Your CV is an important document but it can also be boring! Bring it alive by capturing real examples from all aspects of your life. When we apply for a job, we have to provide examples of our achievements, courses we have completed etc. Too often we only remember what we did after we have made the application.
Let today be the day you start filling your own jewel chest. Let the diamonds be your achievements, the rubies courses you have been on, emeralds the personality testing results etc.
What you put in your chest is up to you. I recommend a box where you can physically put things rather than a computer folder that you may not be able to find again, but you can keep it all backed up and keep details of the file name.
The box should contain all your job related information. People who work in IT keep extensive details of their IT skills and make sure they address any skills training needs so that they do not fall behind.
Your achievement folder can contain:
* Certificates and diplomas
* Letters of thanks from satisfied customers and clients
* Details of courses you have attended, including dates, length of course and key outcomes
* Articles and letters you have written to professional journals, staff newsletters etc
* Personal development: reports from personality questionnaires and assessments you have undertaken. You probably will not want to hand these over to a new employer but you can refer to them as you prepare for interview and to start in your new job.
* Achievements at work and in your personal life. From dealing with a challenging customer to completing a half marathon.

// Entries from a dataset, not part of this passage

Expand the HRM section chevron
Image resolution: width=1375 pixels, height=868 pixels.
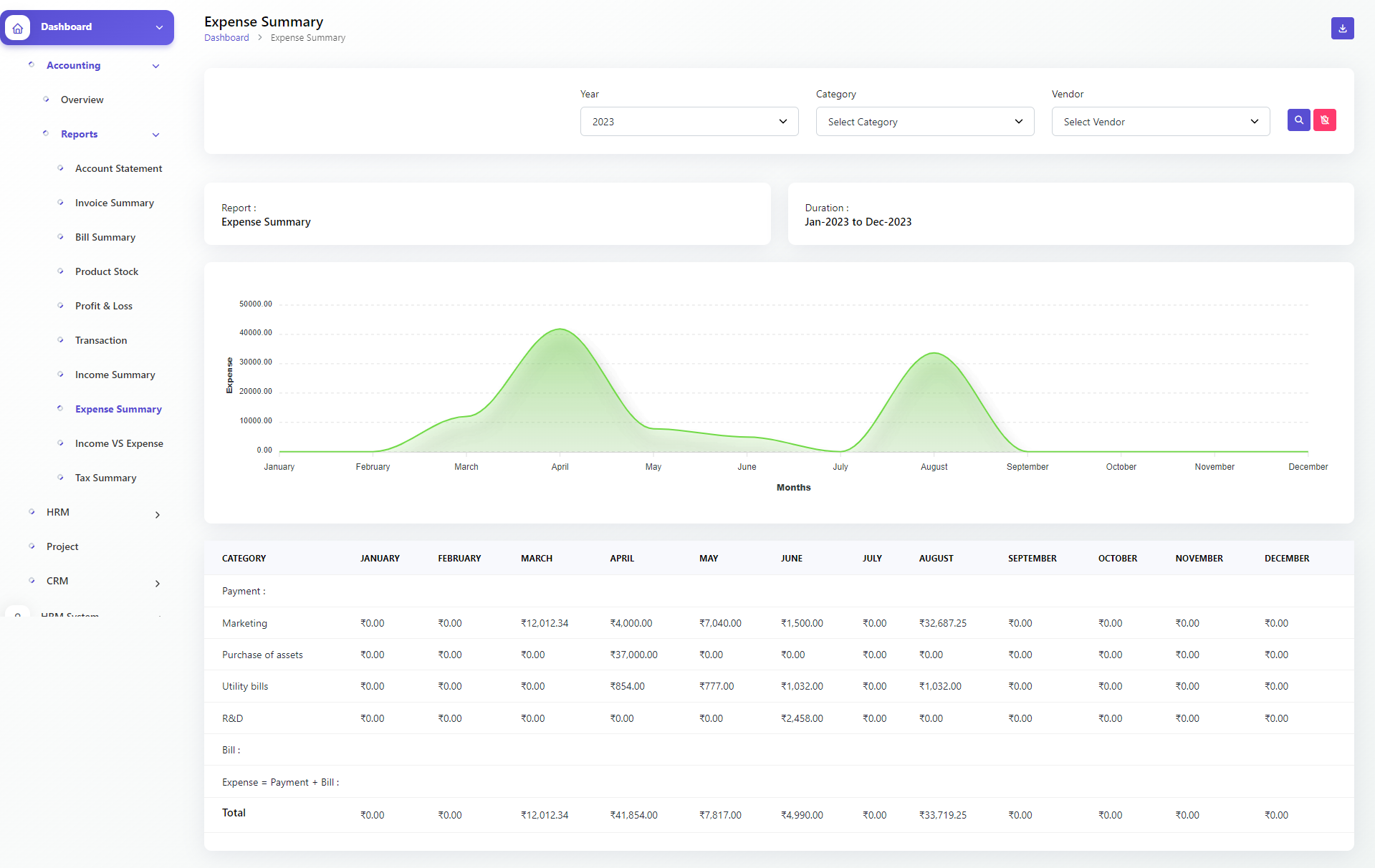(157, 514)
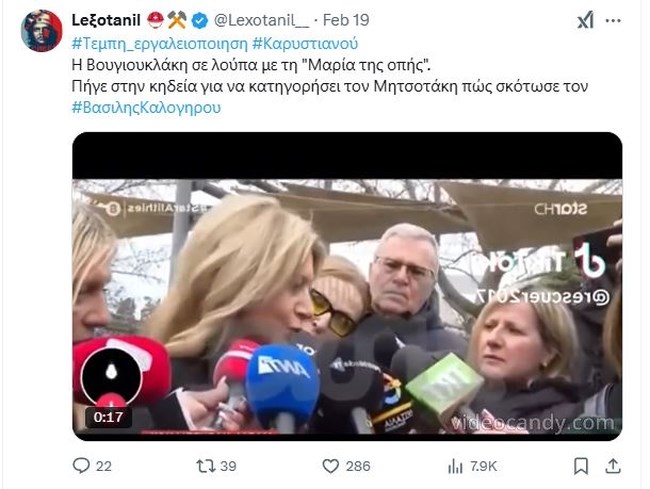
Task: Repost the tweet using the retweet icon
Action: pyautogui.click(x=206, y=466)
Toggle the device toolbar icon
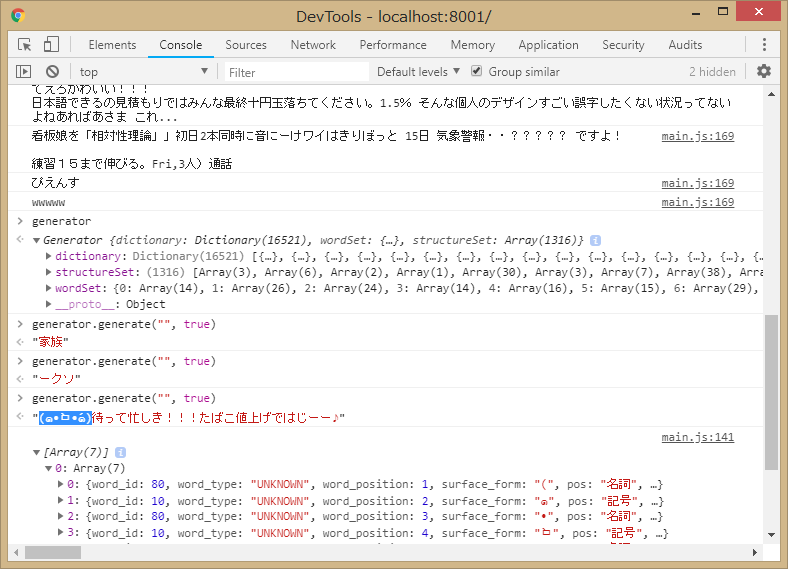The width and height of the screenshot is (788, 569). click(51, 45)
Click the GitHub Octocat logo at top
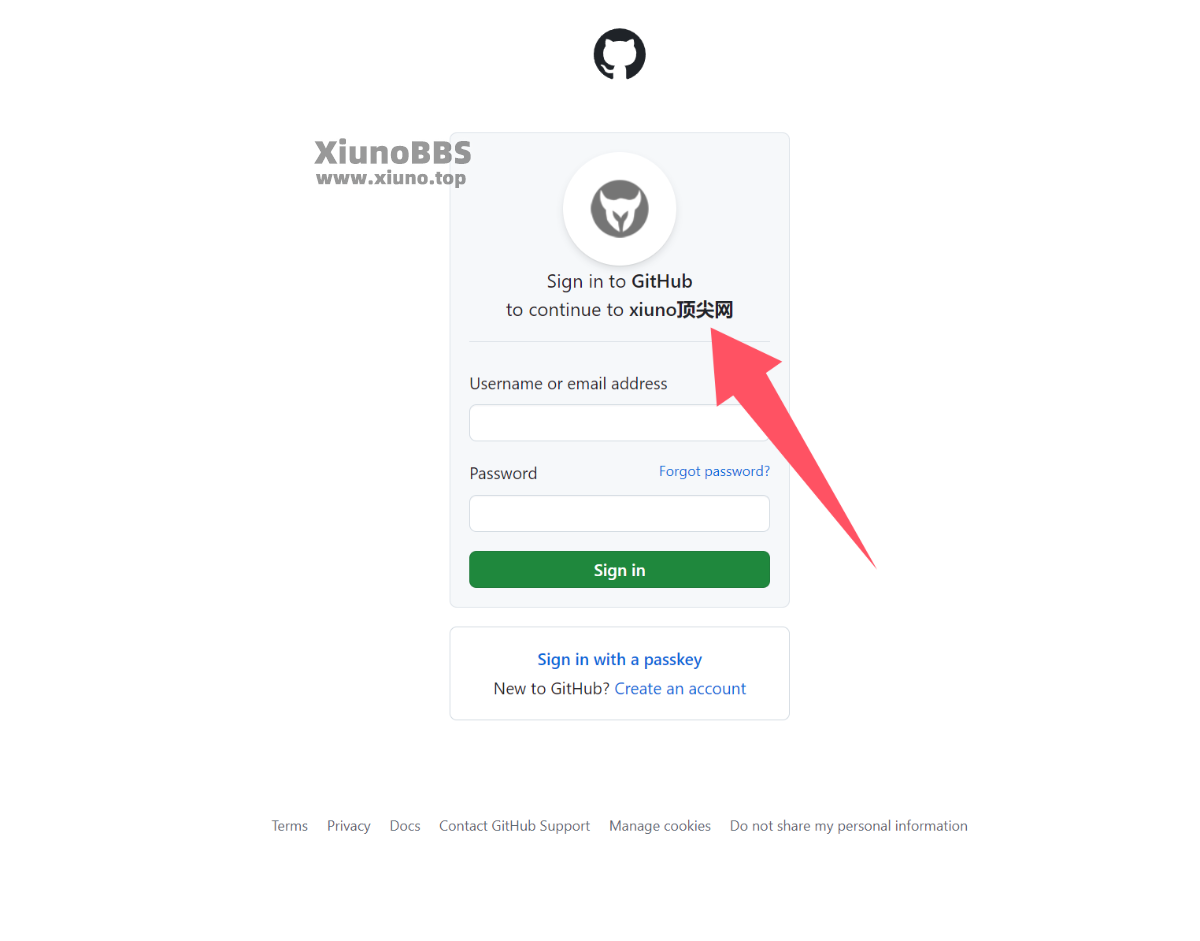This screenshot has width=1200, height=941. tap(620, 54)
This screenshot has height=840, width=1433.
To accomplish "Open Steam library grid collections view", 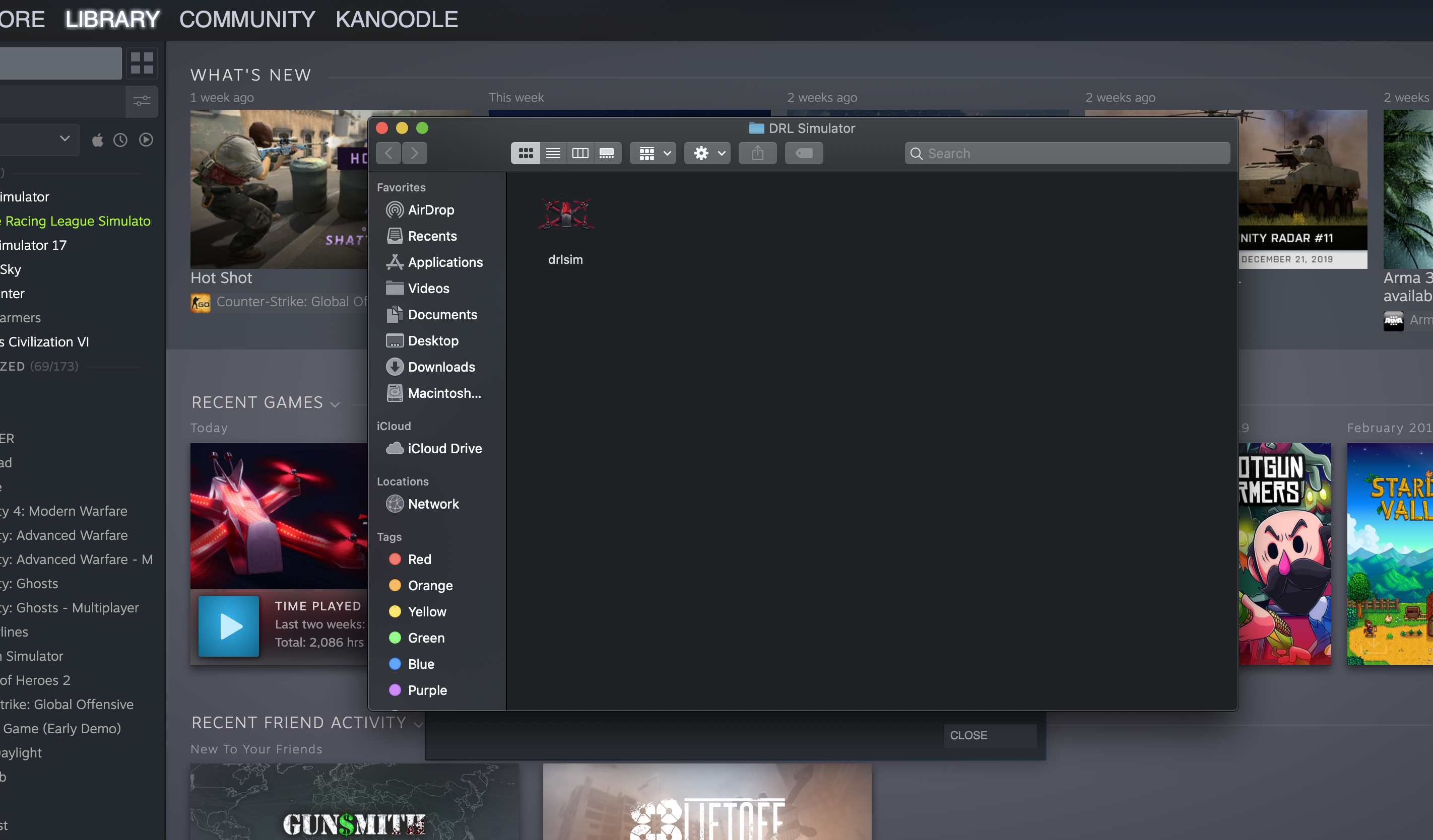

Once you have this information, your CV is no longer a dull record of past jobs, milestones and achievements. It is a living statement of your life: where you are now, even where you want to be. You could keep notes on your thoughts, feelings, and ambitions. The file can be as personal as you want. It covers what you will need to update your CV and use in job applications.
The achievement folder will then be your first step to updating you CV, and updating it will be a simple task rather than a big chore.
You may choose to put other things in the box, like notes on your career and life goals and specific weekly achievements to help with your appraisal. Often bosses don’t remember what you have done, so it is important that you have information you can refer to.